Realestate.com.au incurs wrath of ASIC

Internet service provider Realestate.com.au has been rapped on the knuckles for being too slow to disclose its cash burn rate to the market.

The Australian Securities and Investment Commission (ASIC) claims Realestate wasn't in compliance with the Australian Stock Exchange (ASX) continuous disclosure regime, which requires listed companies to divulge to the market anything that might effect its share price.

ASIC claims that the company's cash flow position was deteriorating at a faster rate than it was telling the market.

"The cash burn rate is very critical news for a dot.com," ASIC's national coordinator, mergers, fundraising and acquisitions, Richard Cockburn, told ZDNet.

The big question these days is whether or not a dot.com can develop a positive cash flow business before they run out of cash, otherwise they may have trouble raising more capital, Cockburn said.

Realestate's continuous disclosure was called into at the time when RP Data was making a bid for the company and ASIC's Takeovers Panel claims there were "unacceptable circumstances concerning the takeover announcement by reason of the creation of a false market".

"[Realestate] should have reasonably known that its financial position had deteriorated considerably from the position disclosed to RP Data and the market," ASIC said.

Realestate.com.au said it has "acknowledged issues" raised by ASIC that its financial position in early October 2000 had deteriorated from the position previously disclosed to the market.

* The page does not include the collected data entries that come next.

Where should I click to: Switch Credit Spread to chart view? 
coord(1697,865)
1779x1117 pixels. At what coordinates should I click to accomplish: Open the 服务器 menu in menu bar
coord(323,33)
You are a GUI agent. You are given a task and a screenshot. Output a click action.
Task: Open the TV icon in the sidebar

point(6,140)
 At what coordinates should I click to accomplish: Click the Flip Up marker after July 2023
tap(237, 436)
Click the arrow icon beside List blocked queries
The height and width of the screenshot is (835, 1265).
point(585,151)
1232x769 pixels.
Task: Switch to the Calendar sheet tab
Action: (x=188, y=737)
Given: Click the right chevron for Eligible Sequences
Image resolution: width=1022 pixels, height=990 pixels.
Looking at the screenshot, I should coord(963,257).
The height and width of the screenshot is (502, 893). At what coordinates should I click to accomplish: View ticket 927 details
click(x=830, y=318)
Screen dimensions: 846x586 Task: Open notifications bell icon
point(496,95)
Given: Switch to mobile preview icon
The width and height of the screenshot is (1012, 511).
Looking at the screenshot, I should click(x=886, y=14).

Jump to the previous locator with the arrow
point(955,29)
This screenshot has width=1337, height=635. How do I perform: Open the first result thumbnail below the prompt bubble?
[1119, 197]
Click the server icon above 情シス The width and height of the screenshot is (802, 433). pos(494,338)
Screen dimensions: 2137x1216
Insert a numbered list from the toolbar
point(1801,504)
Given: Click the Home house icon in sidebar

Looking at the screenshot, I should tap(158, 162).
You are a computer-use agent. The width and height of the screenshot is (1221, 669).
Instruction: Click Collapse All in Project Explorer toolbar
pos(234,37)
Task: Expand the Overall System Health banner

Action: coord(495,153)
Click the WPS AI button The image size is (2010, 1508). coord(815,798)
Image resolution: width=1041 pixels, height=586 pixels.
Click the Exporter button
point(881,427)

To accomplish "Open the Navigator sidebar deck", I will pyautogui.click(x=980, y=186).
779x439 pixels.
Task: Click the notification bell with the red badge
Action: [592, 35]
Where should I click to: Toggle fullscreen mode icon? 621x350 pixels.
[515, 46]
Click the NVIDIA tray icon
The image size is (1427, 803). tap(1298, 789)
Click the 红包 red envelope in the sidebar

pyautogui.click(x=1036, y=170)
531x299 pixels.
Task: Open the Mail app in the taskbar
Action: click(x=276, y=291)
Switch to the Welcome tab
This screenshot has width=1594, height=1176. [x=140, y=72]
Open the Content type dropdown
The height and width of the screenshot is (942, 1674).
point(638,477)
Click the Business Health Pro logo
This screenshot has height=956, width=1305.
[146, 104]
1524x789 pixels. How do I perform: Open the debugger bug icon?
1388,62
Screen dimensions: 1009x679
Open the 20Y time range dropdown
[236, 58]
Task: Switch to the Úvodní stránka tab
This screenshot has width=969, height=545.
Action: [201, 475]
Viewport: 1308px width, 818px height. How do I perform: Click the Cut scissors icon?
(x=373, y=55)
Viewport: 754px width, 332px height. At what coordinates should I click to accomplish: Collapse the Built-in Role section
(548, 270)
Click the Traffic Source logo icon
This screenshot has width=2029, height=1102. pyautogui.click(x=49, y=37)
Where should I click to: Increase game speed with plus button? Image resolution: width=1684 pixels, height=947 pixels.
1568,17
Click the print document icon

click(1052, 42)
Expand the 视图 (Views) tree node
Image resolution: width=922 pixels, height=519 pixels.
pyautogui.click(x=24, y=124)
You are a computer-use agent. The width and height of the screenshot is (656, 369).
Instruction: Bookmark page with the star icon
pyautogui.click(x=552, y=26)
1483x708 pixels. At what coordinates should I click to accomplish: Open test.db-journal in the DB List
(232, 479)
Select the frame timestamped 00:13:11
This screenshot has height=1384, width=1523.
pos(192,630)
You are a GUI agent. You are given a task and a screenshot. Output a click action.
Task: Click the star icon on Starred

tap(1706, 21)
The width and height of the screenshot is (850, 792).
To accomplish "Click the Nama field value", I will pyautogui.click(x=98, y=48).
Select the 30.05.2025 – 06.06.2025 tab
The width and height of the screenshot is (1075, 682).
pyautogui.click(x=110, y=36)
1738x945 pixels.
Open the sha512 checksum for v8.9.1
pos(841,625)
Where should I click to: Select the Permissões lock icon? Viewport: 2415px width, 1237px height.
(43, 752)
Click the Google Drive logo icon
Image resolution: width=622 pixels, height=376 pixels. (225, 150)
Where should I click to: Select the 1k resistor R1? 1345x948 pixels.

"We do not fully agree with the Panel's observation," Realestate.com.au's CEO Nigel Purves Purves said. "But we acknowledge that there was room for improvement in last year's continuous disclosure obligations".

"Since that time the company has further reviewed its procedures. Senior management has been restructured, systems have been upgraded and the company remains alert and diligent to its obligations."

ASIC has prohibited Realestate from using the shorter form of disclosure for 12 months and must conduct regular audits and due diligence if it wishes to issue a prospectus - a more costly and time-consuming process.

"It's not so much as punishment as protection," Cockburn said.

"It's a relatively rare use of power but its one ASIC intends to use more frequently when it detects companies' failure to report [adequately]."